MR JUSTICE LEVESON: Is it right, Mr Sharland, that actually when I provided this judgment in draft I did give a rather longer period of time for your clients to know the result following the practice when government departments are involved?

MR SHARLAND: My Lord, you may well have done. I was only aware of the existence --

MR JUSTICE LEVESON: Do you have the original draft?

MR SHARLAND: (Pause.) My Lord, I understand it was sent on 20th May, which was five days ago. Was that Friday?

MR JUSTICE LEVESON: Yes, but what I am interested to know is, when I allowed your clients to know about it.

MR SHARLAND: (Pause.) I think the judgment was sent to Mr Coppel's clerks on 20th May.

MR JUSTICE LEVESON: It is very simple, Mr Sharland. If you have a copy of the draft judgment and you look at the box on the top of the first page it will say in terms when it is releasable.

MR SHARLAND: "Not communicated to the client until 1 pm yesterday", my Lord.

MR JUSTICE LEVESON: Yesterday. So that was sufficient time to allow you to take some instructions. Normally it is an hour before the hearing.

MR SHARLAND: My Lord, I appreciate that it is longer than the usual hour, but it is not a particularly long period of time. Taking this type of case to the Court of Appeal is likely to involve some very senior people within the Department of Health, possibly including ministers, and obviously these individuals are extremely busy and not necessary contactable immediately.
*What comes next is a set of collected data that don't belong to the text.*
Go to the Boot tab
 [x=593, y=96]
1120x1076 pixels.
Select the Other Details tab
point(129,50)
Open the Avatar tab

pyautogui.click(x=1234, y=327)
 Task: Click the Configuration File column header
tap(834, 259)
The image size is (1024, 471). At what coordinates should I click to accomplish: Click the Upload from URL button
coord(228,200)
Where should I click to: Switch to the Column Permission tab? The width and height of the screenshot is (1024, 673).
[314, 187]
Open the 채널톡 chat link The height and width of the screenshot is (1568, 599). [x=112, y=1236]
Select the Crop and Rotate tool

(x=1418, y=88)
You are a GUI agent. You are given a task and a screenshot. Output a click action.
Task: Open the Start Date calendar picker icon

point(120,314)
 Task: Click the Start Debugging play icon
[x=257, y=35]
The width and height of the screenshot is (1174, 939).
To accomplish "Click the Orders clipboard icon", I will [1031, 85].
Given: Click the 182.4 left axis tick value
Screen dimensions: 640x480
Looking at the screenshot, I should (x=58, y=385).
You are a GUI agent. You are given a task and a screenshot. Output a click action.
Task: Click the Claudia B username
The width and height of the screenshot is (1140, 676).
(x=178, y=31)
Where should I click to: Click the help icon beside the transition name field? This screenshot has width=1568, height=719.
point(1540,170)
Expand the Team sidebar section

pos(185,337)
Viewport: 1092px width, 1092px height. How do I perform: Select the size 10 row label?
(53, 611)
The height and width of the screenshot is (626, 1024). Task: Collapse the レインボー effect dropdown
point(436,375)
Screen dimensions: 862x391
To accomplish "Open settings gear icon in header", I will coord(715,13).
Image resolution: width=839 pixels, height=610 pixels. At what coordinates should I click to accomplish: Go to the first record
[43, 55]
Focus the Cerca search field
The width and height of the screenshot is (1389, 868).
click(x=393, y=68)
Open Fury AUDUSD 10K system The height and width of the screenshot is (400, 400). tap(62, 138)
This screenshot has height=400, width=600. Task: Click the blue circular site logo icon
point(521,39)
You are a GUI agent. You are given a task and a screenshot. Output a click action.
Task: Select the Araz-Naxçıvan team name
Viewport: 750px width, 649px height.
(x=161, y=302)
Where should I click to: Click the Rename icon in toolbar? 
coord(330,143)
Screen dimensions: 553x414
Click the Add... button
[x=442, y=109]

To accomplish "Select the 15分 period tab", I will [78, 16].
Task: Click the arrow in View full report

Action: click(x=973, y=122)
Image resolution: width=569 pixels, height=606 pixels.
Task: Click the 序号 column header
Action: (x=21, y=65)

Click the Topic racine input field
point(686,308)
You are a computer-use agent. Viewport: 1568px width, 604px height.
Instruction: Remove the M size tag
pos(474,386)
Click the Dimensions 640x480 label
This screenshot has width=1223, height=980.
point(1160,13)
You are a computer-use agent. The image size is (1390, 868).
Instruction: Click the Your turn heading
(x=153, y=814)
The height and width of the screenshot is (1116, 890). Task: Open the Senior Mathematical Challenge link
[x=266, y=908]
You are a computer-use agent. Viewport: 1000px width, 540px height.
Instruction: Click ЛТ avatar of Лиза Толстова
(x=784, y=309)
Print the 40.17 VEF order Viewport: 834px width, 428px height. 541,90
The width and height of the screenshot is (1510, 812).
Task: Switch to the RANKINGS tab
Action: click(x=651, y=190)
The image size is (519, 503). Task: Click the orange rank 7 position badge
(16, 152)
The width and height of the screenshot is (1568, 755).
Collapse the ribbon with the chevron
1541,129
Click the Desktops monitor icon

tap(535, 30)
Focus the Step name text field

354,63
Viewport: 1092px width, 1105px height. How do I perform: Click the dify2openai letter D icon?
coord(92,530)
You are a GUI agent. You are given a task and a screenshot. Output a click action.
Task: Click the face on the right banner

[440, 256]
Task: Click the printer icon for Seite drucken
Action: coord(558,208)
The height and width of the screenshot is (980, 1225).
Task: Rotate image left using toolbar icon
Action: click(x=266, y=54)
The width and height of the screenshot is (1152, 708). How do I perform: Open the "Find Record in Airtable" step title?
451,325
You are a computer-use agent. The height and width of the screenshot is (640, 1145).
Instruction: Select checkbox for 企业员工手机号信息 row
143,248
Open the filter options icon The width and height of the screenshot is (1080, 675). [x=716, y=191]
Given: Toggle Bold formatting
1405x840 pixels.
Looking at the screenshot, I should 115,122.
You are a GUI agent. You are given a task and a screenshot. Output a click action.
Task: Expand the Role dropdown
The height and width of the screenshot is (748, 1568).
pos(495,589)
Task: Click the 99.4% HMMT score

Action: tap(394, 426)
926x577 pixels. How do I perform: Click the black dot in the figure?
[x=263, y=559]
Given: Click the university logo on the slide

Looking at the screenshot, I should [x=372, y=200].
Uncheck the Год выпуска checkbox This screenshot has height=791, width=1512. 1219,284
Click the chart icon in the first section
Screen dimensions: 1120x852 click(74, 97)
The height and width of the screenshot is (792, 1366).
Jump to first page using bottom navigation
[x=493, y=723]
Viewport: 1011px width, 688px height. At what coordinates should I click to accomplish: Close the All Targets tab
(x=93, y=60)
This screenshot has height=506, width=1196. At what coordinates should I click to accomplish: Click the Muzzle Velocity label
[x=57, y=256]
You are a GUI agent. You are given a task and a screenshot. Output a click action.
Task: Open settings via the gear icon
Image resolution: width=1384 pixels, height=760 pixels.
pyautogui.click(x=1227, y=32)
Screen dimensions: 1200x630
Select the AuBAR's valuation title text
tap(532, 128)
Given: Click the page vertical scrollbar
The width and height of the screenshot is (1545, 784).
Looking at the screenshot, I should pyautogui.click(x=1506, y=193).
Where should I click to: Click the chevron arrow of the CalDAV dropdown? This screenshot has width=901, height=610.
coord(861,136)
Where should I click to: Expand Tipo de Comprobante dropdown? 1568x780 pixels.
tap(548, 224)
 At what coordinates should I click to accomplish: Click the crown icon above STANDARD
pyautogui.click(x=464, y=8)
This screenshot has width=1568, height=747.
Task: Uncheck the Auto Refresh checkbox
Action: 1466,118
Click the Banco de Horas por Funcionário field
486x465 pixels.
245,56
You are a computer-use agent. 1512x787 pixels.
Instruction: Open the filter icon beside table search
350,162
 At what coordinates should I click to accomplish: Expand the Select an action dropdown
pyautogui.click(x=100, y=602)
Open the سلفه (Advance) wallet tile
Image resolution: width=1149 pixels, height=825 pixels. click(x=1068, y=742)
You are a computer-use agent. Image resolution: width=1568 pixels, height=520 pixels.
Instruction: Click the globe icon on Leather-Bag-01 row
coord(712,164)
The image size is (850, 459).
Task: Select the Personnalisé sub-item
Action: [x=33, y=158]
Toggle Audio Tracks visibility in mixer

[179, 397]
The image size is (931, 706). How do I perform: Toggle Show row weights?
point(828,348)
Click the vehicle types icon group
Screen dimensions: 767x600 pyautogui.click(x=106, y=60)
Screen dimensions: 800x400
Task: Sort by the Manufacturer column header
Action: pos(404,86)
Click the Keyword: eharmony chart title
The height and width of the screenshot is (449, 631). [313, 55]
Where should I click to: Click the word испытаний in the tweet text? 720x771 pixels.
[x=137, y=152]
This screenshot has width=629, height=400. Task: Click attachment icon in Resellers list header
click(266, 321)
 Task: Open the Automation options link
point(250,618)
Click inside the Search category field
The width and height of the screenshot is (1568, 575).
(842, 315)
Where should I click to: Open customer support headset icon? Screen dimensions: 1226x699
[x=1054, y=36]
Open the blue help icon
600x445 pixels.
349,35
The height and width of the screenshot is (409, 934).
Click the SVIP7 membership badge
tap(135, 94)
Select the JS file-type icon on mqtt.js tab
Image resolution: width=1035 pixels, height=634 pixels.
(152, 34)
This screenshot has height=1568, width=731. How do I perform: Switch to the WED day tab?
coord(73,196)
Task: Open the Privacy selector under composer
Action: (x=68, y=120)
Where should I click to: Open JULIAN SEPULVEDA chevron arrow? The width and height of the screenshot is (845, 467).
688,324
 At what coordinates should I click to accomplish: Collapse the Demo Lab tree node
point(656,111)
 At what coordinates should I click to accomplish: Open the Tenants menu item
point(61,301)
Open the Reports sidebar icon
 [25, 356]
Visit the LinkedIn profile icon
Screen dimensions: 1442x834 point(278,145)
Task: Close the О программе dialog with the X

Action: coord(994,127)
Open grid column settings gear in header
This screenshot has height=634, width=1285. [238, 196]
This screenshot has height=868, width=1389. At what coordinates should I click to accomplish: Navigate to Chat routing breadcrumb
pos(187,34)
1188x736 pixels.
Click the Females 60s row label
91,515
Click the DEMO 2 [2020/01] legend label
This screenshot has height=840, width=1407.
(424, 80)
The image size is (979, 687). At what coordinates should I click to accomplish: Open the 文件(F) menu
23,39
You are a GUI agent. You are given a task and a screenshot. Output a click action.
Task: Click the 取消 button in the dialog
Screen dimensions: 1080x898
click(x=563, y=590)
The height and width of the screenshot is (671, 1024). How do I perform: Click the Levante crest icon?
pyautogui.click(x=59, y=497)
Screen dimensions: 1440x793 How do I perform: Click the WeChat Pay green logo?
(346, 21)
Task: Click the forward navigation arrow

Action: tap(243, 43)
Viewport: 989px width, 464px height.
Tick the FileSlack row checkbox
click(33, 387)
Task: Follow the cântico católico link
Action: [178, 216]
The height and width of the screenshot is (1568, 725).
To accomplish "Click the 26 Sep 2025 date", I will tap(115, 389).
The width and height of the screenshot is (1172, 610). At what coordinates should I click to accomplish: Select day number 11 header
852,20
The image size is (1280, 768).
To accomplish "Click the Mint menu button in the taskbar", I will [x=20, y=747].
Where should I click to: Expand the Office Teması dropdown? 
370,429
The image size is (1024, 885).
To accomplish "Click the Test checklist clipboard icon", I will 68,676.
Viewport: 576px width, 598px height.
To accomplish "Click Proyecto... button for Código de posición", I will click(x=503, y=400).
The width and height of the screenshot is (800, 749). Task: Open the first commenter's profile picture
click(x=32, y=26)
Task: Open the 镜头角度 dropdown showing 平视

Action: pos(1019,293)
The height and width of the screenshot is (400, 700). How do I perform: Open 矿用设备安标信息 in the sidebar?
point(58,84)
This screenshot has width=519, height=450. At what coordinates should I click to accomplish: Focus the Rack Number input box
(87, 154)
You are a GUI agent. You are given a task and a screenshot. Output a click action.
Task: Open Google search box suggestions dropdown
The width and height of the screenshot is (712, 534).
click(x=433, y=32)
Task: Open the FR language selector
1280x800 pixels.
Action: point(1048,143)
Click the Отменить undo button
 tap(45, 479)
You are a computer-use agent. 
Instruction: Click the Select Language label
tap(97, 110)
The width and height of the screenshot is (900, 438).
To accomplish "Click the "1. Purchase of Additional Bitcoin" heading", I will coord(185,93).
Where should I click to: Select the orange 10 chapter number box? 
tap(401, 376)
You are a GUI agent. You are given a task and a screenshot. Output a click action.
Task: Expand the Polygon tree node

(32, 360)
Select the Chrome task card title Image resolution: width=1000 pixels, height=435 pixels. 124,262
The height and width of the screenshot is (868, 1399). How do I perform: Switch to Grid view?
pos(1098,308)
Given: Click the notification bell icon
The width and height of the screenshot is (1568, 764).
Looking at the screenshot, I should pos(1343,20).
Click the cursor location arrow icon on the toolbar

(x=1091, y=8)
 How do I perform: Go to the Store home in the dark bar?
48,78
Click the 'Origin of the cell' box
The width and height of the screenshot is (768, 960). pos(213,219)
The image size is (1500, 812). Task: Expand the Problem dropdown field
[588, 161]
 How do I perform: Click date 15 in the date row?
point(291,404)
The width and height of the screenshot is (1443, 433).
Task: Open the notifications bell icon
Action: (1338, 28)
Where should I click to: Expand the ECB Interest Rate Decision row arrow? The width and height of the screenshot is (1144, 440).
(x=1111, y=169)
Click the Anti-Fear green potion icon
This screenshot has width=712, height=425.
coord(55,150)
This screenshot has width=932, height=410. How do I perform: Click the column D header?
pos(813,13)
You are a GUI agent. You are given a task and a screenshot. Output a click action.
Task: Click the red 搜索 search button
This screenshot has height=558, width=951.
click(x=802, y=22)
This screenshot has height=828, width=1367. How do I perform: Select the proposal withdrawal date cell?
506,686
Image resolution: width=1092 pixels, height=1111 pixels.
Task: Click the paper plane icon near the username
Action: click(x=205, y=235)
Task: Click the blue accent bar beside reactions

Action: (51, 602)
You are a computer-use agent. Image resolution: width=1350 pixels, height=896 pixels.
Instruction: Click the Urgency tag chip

MR JUSTICE LEVESON: All right, I will extend the time within which to serve notice of appeal to 21 days.

MR SHARLAND: Thank you very much, my Lord.

(Associate addresses the judge.)

MR JUSTICE LEVESON: I am asked, Mr Sharland, whether I should be completing a form in relation to permission to appeal, but you do not, in the light of the exchange we have just had, persist in the application, as I understand it? In the event, let me make it clear that if I thought I did have jurisdiction I would decline to exercise it, but I just do not believe I have jurisdiction.

MR SHARLAND: No, my Lord, as I say, on reflection I think you are correct. Obviously we would not want to be prejudiced if the Court of Appeal turn around and say: 'Well actually we could have asked you and we did not therefore we cannot ask them'. That would be grossly unfair.

MR JUSTICE LEVESON: That is why I have said what I have just said.

MR SHARLAND: I am very grateful, my Lord.

MR JUSTICE LEVESON: Right, thank you.